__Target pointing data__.
::::::::::

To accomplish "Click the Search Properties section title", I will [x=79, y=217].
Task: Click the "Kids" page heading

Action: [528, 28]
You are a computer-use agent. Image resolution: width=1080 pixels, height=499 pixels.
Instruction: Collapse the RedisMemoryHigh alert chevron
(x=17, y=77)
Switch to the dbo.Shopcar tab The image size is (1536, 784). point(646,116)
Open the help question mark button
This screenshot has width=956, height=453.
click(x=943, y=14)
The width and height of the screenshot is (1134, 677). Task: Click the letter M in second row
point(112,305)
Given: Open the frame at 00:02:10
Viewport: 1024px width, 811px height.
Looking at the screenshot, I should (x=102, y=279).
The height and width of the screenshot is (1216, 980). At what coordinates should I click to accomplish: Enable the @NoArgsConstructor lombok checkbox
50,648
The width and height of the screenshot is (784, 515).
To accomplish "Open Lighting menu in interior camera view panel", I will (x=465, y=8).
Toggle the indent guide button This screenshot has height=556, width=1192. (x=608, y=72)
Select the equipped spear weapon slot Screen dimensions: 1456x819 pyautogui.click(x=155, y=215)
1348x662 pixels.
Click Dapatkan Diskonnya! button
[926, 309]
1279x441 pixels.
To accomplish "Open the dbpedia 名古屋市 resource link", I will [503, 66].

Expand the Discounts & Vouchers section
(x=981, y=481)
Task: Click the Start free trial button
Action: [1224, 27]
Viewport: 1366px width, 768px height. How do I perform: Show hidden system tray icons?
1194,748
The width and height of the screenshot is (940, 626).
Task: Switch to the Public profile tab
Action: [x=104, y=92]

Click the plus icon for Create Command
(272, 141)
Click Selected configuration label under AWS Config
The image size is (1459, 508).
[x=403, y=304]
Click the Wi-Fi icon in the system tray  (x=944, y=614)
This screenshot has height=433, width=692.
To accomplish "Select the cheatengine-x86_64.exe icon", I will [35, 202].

::::::::::

__Written instruction__. Copy the lines of the listing above verbatim, from the line containing "Given: Open the frame at 00:02:10" through the line containing "will [503, 66].", including both of those lines.

__Response to this task__.
Given: Open the frame at 00:02:10
Viewport: 1024px width, 811px height.
Looking at the screenshot, I should (x=102, y=279).
The height and width of the screenshot is (1216, 980). At what coordinates should I click to accomplish: Enable the @NoArgsConstructor lombok checkbox
50,648
The width and height of the screenshot is (784, 515).
To accomplish "Open Lighting menu in interior camera view panel", I will (x=465, y=8).
Toggle the indent guide button This screenshot has height=556, width=1192. (x=608, y=72)
Select the equipped spear weapon slot Screen dimensions: 1456x819 pyautogui.click(x=155, y=215)
1348x662 pixels.
Click Dapatkan Diskonnya! button
[926, 309]
1279x441 pixels.
To accomplish "Open the dbpedia 名古屋市 resource link", I will [503, 66].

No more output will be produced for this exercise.